Bayern Monachium po raz siódmy z rzędu został mistrzem Niemiec. Mimo krajowego tytułu, nie brakuje spekulacji na temat przyszłości trenera monachijczyków Niko Kovaca. Po sobotnim meczu z Eintrachtem Chorwat w końcu odniósł się do krążących w mediach plotek.
"Nawet jednak jeśli Bayern wygra ligę, a kilka dni później sięgnie po Puchar Niemiec, Kovac może stracić posadę" – pisaliśmy w piątek, powołując się na zagraniczne media. Te od dłuższego czasu wieszczą rychły koniec jego pracy w stolicy Bawarii. "Bayern pod jego wodzą irytuje słabym stylem gry i nieregularnym punktowanie" – podkreśla prasa. Wśród potencjalnych następców wymieniano Maxa Allegriego i Marka van Bommela.
Chorwat długo pozostawał obojętny na medialne spekulacje.
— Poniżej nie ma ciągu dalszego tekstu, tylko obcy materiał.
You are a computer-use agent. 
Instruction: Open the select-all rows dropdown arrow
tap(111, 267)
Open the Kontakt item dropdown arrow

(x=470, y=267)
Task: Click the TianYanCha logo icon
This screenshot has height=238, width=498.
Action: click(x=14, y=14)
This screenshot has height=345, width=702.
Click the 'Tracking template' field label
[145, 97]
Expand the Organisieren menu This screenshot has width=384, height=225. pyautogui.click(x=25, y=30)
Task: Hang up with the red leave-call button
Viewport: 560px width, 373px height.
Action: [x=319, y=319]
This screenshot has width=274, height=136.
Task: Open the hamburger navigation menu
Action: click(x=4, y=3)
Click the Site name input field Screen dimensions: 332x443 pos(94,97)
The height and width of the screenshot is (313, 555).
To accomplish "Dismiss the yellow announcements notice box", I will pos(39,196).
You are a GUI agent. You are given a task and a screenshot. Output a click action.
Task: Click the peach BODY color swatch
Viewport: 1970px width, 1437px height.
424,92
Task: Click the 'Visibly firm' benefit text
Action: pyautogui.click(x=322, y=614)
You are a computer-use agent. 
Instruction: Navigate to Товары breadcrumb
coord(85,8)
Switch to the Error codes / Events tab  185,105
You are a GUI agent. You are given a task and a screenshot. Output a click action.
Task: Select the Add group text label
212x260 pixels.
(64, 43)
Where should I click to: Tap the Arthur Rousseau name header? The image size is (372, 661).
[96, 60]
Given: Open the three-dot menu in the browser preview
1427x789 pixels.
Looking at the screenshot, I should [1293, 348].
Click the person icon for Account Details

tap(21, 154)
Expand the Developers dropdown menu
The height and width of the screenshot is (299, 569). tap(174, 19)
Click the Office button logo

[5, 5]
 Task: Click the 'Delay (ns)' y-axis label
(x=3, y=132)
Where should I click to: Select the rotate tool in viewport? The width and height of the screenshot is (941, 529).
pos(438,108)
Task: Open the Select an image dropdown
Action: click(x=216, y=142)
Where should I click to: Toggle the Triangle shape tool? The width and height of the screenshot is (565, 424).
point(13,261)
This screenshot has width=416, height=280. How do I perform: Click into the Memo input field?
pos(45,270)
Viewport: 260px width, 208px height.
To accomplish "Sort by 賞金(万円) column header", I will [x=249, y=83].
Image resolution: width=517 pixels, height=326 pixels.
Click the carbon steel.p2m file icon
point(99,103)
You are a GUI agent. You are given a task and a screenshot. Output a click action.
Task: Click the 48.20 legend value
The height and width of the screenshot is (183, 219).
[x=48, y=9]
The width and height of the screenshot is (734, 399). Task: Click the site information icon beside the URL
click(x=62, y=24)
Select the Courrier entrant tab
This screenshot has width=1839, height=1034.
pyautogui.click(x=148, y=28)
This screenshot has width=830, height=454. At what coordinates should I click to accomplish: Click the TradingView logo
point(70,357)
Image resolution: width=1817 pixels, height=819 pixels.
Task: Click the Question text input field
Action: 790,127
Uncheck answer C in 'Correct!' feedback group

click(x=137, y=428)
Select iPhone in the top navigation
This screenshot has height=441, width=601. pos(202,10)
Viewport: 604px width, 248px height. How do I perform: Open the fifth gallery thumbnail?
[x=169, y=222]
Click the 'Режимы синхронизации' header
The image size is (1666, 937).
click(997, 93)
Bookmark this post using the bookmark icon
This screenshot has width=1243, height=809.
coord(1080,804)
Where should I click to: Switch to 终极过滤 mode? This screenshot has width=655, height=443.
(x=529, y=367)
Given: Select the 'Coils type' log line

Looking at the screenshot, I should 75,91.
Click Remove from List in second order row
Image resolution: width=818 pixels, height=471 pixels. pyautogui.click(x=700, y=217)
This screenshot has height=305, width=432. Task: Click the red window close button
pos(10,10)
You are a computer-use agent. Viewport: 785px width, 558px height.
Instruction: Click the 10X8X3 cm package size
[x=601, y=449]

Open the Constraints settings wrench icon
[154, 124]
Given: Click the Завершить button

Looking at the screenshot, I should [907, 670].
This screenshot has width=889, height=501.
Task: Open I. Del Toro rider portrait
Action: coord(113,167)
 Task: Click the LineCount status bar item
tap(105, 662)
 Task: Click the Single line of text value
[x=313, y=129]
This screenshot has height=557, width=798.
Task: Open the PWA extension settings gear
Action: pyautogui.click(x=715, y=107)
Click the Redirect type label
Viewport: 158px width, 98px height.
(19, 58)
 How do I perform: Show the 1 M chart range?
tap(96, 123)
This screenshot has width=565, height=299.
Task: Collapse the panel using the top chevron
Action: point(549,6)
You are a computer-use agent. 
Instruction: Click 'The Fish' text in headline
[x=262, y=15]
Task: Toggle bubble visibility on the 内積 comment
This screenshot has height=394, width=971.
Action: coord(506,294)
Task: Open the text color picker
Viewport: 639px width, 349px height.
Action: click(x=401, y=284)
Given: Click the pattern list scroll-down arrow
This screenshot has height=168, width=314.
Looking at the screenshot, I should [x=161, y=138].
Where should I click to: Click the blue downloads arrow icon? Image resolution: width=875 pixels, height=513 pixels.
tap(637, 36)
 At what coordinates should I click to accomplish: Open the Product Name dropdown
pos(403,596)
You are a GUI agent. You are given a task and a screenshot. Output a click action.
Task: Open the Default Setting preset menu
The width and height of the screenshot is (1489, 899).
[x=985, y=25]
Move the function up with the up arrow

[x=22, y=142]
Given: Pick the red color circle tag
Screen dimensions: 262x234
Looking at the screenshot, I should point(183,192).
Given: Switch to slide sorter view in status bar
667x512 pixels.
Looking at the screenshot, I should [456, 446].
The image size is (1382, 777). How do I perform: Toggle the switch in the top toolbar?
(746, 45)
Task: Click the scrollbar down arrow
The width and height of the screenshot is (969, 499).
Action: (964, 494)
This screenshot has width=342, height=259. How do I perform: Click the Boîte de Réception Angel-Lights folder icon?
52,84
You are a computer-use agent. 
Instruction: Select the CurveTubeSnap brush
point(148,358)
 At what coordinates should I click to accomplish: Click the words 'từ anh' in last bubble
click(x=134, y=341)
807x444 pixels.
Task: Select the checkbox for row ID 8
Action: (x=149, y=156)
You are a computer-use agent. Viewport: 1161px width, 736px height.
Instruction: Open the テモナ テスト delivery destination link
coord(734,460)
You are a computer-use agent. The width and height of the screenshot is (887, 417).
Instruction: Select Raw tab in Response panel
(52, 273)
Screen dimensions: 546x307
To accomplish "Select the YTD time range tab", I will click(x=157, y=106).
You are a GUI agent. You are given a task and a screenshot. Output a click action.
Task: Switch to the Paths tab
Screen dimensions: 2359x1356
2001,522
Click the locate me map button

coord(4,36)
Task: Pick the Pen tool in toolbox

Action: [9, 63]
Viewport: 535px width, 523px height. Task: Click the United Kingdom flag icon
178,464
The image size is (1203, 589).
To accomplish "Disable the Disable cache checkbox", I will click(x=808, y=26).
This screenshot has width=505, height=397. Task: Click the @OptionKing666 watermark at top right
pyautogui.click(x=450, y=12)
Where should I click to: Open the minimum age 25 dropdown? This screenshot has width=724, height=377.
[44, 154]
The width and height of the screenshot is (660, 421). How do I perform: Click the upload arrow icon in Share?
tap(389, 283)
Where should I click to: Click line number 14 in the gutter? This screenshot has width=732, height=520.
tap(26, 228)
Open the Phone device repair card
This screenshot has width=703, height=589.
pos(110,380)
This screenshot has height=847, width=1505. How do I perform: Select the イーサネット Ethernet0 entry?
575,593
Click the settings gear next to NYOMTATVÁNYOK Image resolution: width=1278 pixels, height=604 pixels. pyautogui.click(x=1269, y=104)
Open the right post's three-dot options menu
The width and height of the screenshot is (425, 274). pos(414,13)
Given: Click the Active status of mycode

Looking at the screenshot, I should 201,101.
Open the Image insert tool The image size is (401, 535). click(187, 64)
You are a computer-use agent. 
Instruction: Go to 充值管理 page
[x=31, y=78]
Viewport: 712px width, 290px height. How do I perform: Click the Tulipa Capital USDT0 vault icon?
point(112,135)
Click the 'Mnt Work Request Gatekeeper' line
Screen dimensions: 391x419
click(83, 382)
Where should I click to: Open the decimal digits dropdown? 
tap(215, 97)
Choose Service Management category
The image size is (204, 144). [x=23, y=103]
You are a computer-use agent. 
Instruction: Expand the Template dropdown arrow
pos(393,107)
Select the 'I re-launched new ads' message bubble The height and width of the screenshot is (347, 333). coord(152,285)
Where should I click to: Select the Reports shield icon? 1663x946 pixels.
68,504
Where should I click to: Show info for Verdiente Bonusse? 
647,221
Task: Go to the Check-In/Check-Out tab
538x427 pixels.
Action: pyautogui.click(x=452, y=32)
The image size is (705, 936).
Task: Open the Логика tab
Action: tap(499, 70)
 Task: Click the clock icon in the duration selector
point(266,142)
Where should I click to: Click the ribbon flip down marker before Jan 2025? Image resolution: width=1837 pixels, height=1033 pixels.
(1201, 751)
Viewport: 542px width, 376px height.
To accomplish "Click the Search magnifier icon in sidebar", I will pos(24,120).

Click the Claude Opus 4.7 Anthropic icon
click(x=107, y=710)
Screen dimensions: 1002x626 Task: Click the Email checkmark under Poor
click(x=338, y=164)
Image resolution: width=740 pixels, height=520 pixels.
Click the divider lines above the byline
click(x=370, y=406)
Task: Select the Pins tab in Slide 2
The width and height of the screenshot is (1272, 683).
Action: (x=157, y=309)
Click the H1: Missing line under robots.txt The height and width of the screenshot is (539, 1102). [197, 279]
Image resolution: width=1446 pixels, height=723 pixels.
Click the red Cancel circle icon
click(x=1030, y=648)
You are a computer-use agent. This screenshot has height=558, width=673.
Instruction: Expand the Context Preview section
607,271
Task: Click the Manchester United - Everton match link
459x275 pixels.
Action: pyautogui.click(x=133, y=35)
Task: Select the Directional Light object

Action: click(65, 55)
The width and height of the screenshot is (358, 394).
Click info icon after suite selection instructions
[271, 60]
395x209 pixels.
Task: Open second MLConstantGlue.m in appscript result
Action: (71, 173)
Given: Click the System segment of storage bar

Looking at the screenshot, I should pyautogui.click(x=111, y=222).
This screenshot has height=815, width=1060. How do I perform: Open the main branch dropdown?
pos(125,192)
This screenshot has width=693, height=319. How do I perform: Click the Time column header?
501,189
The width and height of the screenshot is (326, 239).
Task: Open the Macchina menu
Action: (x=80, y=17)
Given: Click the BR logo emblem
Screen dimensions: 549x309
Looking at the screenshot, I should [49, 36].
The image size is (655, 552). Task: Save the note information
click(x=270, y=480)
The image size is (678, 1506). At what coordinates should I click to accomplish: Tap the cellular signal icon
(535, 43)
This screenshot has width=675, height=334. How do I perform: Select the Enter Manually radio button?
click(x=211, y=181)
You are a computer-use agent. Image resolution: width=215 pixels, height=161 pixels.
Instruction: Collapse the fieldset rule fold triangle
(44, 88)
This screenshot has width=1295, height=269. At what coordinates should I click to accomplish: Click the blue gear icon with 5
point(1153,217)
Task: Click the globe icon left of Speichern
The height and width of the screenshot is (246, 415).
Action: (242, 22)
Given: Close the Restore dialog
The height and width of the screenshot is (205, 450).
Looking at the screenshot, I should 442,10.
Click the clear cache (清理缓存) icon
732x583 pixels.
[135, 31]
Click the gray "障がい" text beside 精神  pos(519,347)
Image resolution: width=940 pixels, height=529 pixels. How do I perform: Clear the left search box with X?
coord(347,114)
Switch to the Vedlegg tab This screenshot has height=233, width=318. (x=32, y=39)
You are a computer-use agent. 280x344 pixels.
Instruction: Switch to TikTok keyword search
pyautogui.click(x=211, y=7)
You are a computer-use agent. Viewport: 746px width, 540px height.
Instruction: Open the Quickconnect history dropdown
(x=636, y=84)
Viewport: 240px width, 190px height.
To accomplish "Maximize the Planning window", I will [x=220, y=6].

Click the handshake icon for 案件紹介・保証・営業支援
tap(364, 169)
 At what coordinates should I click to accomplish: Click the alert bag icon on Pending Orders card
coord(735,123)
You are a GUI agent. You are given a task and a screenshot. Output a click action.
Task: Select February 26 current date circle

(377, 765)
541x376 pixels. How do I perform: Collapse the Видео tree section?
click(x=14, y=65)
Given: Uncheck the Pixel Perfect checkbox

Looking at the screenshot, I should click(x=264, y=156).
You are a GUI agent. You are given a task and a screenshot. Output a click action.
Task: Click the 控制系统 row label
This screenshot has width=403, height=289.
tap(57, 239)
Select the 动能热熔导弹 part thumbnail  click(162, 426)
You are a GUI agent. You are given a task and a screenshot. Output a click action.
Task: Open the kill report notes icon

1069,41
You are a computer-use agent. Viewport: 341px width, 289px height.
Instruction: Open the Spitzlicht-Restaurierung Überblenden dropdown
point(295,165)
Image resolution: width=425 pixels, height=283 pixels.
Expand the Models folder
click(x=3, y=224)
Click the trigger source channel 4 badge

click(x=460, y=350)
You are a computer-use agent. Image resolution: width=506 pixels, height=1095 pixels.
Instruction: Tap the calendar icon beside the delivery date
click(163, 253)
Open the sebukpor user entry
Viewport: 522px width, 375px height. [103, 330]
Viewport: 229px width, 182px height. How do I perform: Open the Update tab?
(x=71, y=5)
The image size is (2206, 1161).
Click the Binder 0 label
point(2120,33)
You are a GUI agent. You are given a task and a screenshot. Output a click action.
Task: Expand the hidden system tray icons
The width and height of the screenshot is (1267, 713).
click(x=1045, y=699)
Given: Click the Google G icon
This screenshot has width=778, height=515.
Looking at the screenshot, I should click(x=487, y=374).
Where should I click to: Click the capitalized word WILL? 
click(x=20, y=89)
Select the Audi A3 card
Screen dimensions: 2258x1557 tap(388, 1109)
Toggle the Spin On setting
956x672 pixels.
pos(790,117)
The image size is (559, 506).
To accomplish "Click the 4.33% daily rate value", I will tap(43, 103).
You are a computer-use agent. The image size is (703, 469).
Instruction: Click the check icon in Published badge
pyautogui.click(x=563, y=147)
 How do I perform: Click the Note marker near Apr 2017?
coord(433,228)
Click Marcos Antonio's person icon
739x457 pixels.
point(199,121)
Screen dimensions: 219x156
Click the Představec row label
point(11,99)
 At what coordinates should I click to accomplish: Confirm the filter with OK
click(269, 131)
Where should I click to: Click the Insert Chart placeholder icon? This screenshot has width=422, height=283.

Do nich odniósł się dopiero w sobotę, tuż po tym, jak Bayern pokonał Eintracht 5:1 i zapewnił sobie siódmy z rzędu tytuł mistrza Niemiec.
– Wiem, o czym mówi się od dłuższego czasu, ale mam dla was inne informacje z kuluarów. Jestem spokojny o to, że wciąż będę prowadził Bayern. Możecie wierzyć, że to informacja z pierwszej ręki – powiedział przed kamerami telewizji Sky.
Choć Kovac nie miał dotychczas najlepszej prasy, to kibice Bayernu regularnie udzielali mu wsparcia. Również i w sobotnim meczu z trybun Allianz Areny słychać było poparcie dla 47-latka.
Irre. Kurve feiert Niko Kovac. Fans erheben sich von den Plätzen und applaudieren. Deutlicher gehts nicht. @SPORT1 #FCBSGE pic.twitter.com/kWm3kgM3g4
— Florian Plettenberg (@Plettigoal) May 18, 2019
– To, co robicie, jest wyjątkowe. Dziękuję za wsparcie. Mam nadzieję, że za tydzień będziemy mogli świętować tak jak dzisiaj – mówił Kovac z płyty boiska po sobotnim spotkaniu.
W nadchodzący weekend Bayern zmierzy się z RB Lipsk w finale Puchar Niemiec. Spotkanie rozegrane zostanie sobotę w Berlinie.